• About this exercise
Across the records, count every line that includes "will" and give the number by itself.

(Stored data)
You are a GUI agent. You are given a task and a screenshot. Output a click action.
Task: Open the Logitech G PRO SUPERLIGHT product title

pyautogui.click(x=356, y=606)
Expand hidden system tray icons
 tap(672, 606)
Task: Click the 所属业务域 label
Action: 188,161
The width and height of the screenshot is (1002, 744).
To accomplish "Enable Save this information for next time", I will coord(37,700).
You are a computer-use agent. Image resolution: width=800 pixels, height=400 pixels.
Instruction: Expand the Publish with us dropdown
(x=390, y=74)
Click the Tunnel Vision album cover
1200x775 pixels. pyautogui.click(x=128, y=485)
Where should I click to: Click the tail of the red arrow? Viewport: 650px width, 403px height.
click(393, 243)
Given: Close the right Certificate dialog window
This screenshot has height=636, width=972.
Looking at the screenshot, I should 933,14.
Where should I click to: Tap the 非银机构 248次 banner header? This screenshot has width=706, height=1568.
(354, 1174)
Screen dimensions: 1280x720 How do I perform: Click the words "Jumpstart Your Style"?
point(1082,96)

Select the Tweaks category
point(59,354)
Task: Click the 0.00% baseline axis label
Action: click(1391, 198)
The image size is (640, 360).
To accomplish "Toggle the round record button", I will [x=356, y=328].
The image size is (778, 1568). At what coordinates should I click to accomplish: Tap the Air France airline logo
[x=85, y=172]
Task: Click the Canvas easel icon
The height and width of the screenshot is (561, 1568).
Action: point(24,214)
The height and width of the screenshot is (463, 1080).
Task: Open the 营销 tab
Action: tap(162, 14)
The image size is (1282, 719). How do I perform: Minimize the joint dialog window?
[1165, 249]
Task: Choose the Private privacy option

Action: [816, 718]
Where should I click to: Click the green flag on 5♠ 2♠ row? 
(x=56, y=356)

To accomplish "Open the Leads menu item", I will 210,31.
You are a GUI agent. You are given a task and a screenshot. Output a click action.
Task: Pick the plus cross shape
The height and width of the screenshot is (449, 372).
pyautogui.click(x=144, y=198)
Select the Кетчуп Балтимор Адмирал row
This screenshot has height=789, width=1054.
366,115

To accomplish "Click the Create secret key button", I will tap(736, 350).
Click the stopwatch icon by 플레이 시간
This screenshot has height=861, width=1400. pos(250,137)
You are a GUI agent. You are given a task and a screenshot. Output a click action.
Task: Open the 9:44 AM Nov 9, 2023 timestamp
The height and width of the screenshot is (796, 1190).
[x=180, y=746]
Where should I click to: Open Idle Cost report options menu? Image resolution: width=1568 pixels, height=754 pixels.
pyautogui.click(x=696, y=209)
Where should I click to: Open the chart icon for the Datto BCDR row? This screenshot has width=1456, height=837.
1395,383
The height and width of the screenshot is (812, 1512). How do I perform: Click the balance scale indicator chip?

• Problem solution
4